The outreach programme, which began in April 1991, became the centre of ACT'S educational activities. It aimed to create a healthy awareness of the nature and spread of HIV, and to promote compassionate attitudes towards those already infected with HIV. On Tuesday and Saturday afternoons, trained volunteers carried out house-to-house visits in order to contact, inform, educate and stimulate behaviour change among community members at risk of HIV infection because of high-risk behaviours. The volunteers carried supplies of attractively designed educational materials (a booklet, bookmarks and stickers), which at first glance had no obvious connection with AIDS. This made it easier for people to accept and use the materials. A nurse also accompanied the outreach team to take blood, after on-the-spot counselling, from those wishing to be tested for HIV. The result of the test was communicated to the person at the ACT Center, after further counselling.
A special aspect of the outreach programme consisted of contacting locally-based female sex workers through the owners or managers of the brothels where they lived and worked. ACT made contact with the owners by asking the brothel staff whether the management would allow the young women to receive counselling and voluntary testing. This was done in the spirit of helping them and their employees. Several brothel owners subsequently referred their sex workers for testing at the clinic.
There was a growing group of NGOs which, though not providing AIDS services, opened their doors to people affected by AIDS in one way or another. World Concern had begun a forum where Christian organisations met every other month to discuss relevant issues and to coordinate efforts. But although individuals might realise that they needed help, they refused to be referred due to the fear of being 'found out'. Wherever possible, ACT did refer individuals to other organisations, including the House of Hope (a halfway house for recovering drug addicts); House of Peace (a home for teenage commercial sex workers); ACET (providing follow-up care for PWAs); Christian Outreach (providing a paediatric AIDS programme and orphanage); and to Duang Prateep.
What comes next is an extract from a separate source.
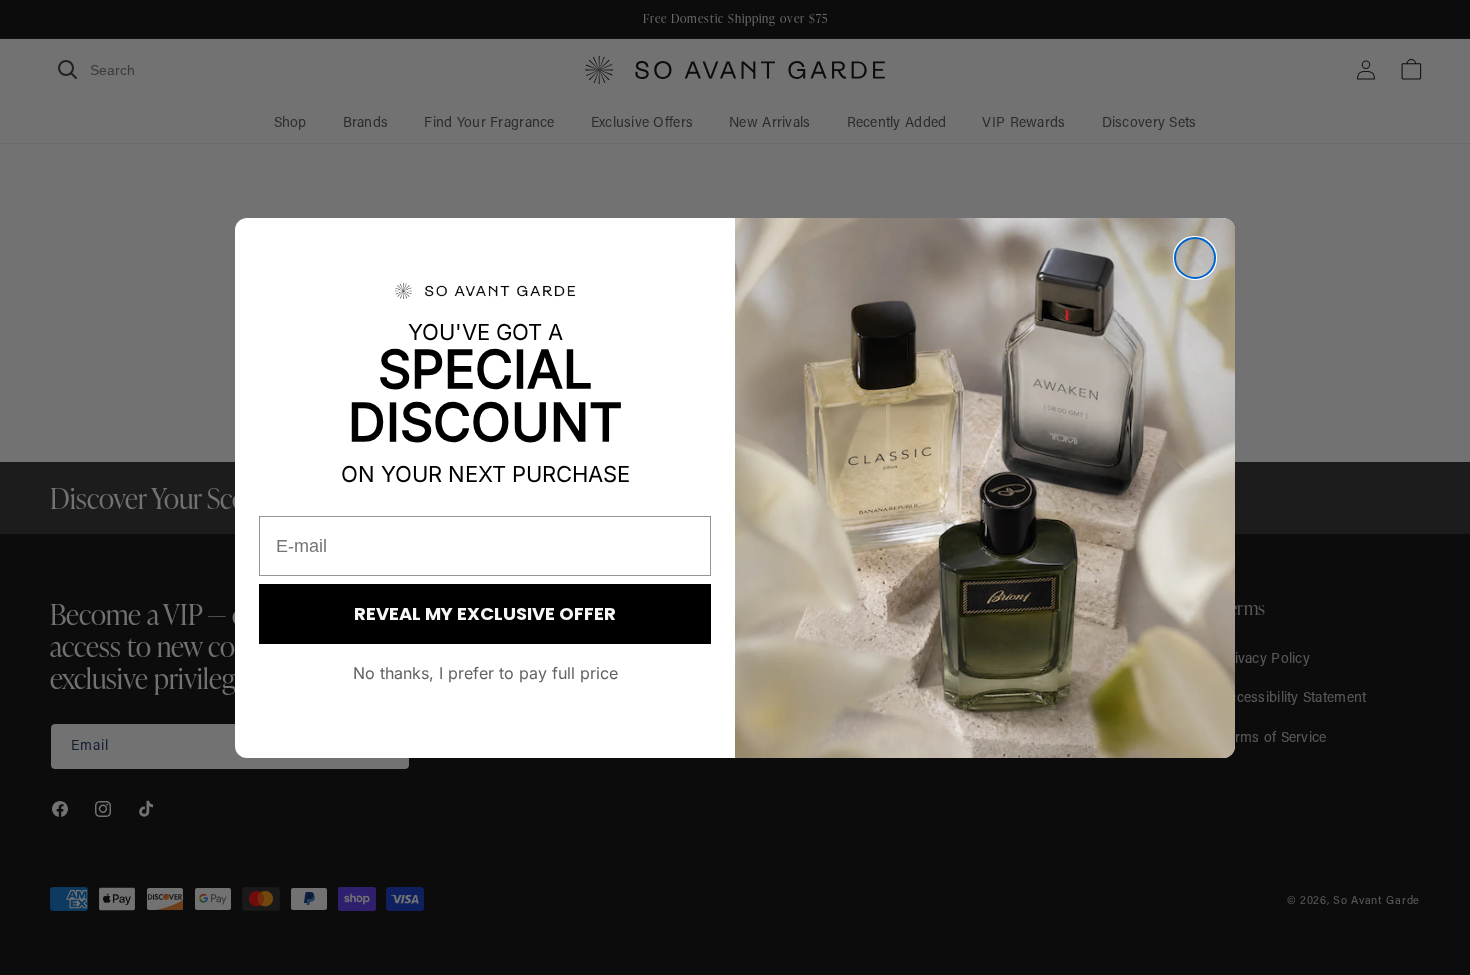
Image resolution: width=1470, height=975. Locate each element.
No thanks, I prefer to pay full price (485, 673)
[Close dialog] (1195, 258)
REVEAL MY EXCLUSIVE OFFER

BUILDING ON THE ACHIEVEMENTS
Over the 18 months since they started, ACT had covered a lot of ground in their work with the Klong Toey communities and were proud of their achievements. A report of their progress covering the period from November 1990 to July 1991 showed that an impressive amount had been achieved in the areas of HIV/AIDS information, education, counselling and testing. (See Exhibit 1.)
The ACT programme was still at the stage of creating widespread public awareness of the nature and extent of the AIDS epidemic within the Klong Toey neighbourhood. During the next stage, ACT intended to initiate specific activities aimed at reducing the spread of the epidemic and meeting the most urgent needs of HIV-infected individuals and their families. Strategies they were considering included, for example, peer education among high-risk groups such as female prostitutes and injecting drug users, and the training of local volunteers to work with other sections of the community, including people with HIV/AIDS and their families.